▶ _What the task requires_:
Reproduce verbatim the lines running from the line containing "Where should I" up to and including the line containing "Given: Click the 'Translator' label text".

▶ _Extracted information_:
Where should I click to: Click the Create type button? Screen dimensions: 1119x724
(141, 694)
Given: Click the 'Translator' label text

---

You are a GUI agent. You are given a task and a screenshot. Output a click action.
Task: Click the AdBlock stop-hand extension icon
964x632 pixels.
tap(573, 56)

* * *

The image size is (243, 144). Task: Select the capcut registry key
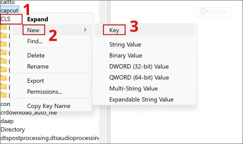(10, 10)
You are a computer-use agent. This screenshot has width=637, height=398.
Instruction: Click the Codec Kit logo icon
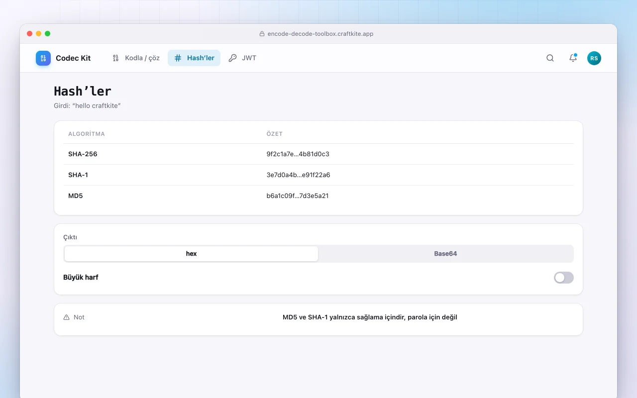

▶ _Result of this task_:
Where should I click to: Click the Create type button? Screen dimensions: 1119x724
(141, 694)
Given: Click the 'Translator' label text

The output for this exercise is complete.